### Problem requirements
Starting at the line that contains "Locate an element" and ending at the last line of the data, recast those lines as a numbered list with blank lines omitted and the pictures left out.

========================================================================

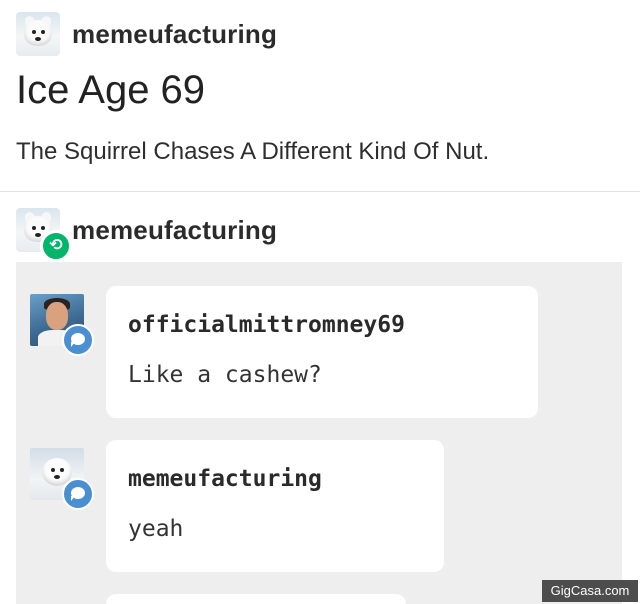 The image size is (640, 604). What do you see at coordinates (156, 529) in the screenshot?
I see `chat-message-text: yeah` at bounding box center [156, 529].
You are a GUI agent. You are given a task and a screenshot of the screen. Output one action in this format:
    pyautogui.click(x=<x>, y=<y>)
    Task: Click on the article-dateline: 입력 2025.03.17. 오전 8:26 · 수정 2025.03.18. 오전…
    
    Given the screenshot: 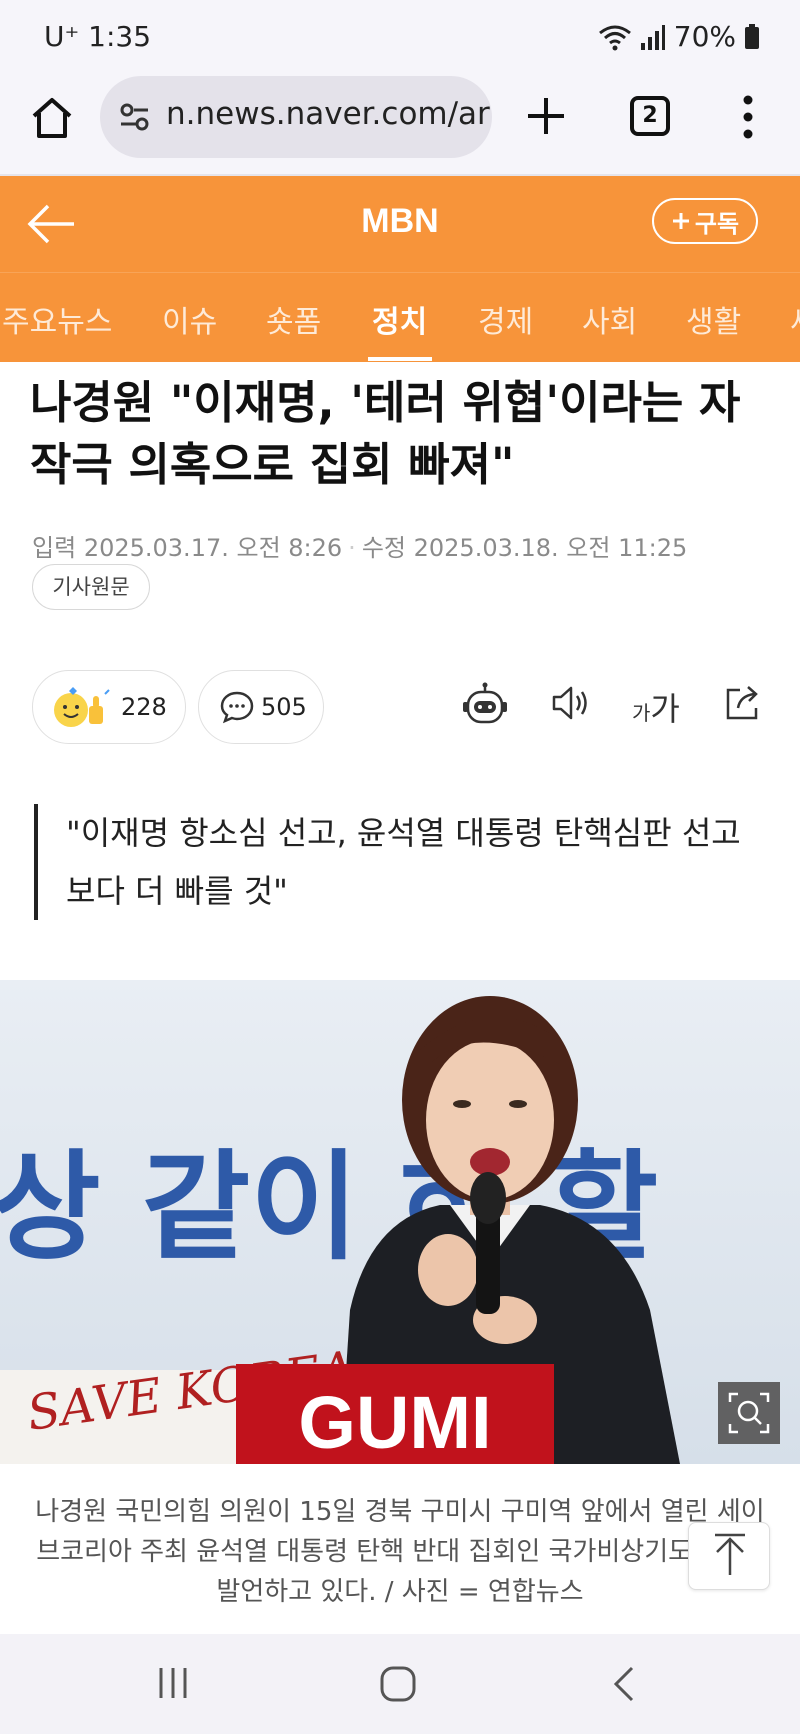 What is the action you would take?
    pyautogui.click(x=360, y=548)
    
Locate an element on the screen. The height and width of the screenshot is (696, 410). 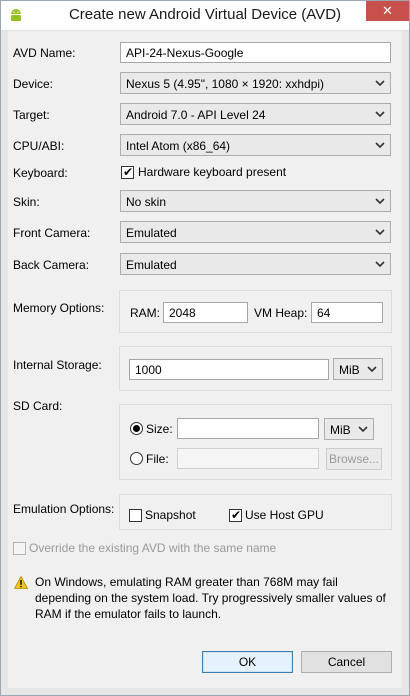
target-value: Android 7.0 - API Level 24 is located at coordinates (196, 115).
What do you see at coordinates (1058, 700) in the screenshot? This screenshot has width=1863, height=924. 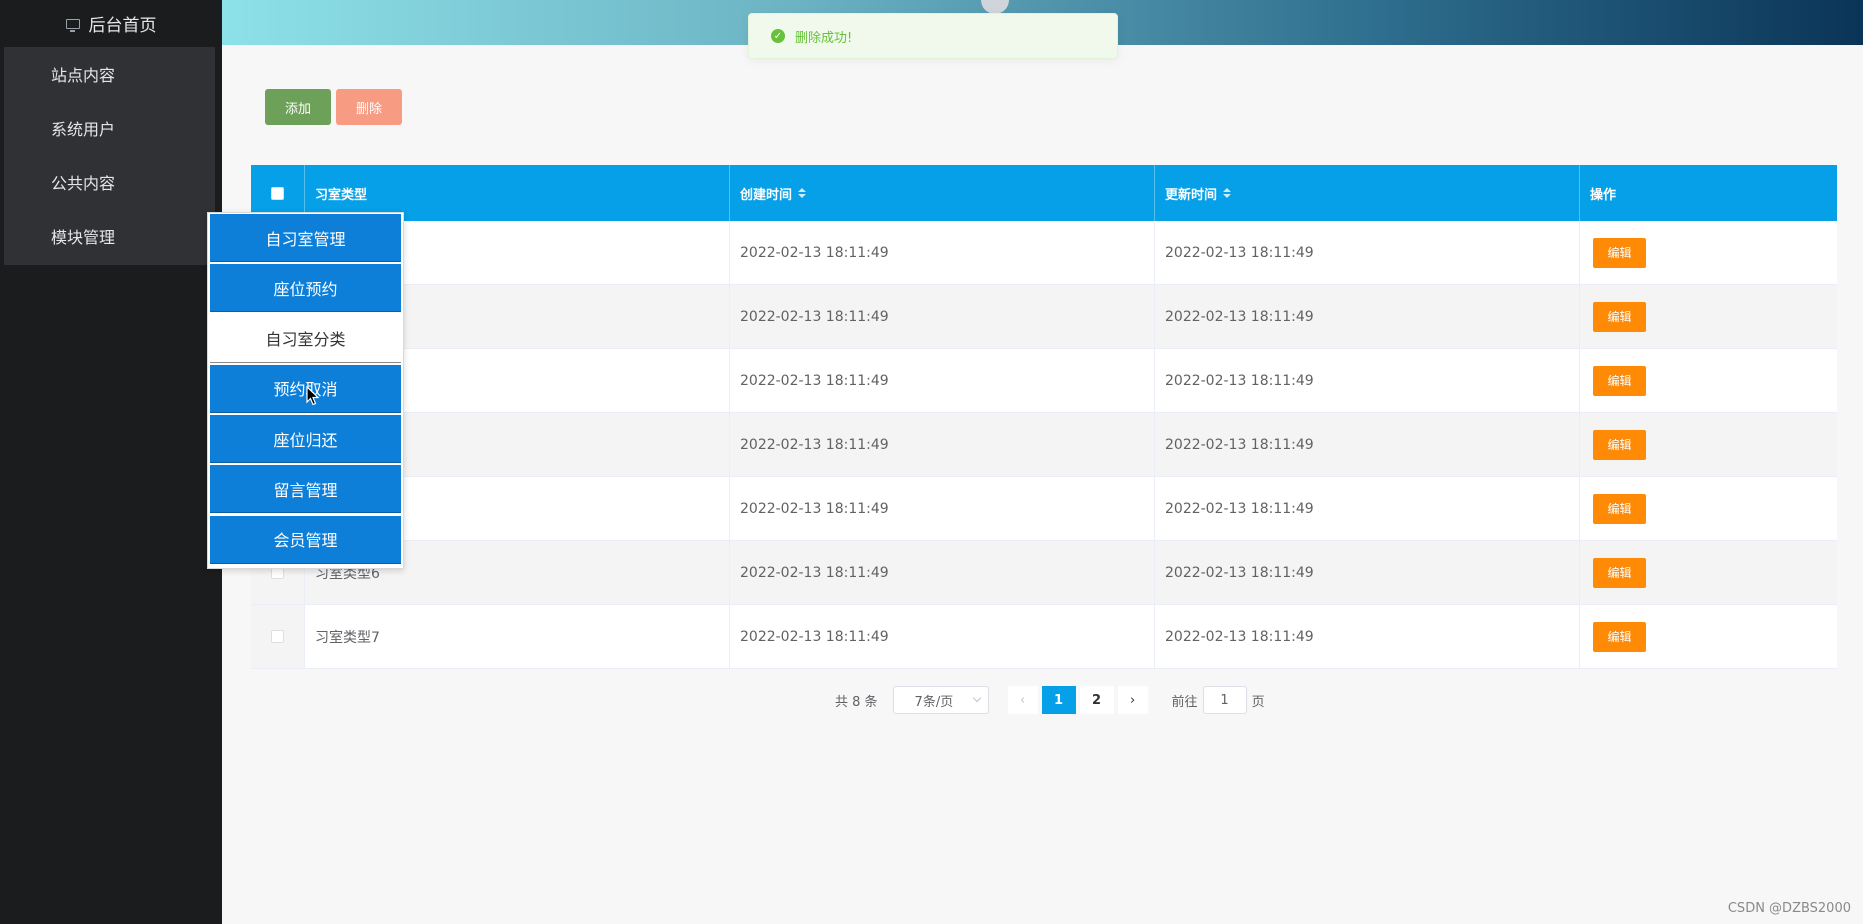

========================================================================

### Task response
1. Locate an element on the screen. The height and width of the screenshot is (696, 410). 
2. target-value: Android 7.0 - API Level 24 is located at coordinates (196, 115).
3. What do you see at coordinates (1058, 700) in the screenshot? This screenshot has width=1863, height=924. 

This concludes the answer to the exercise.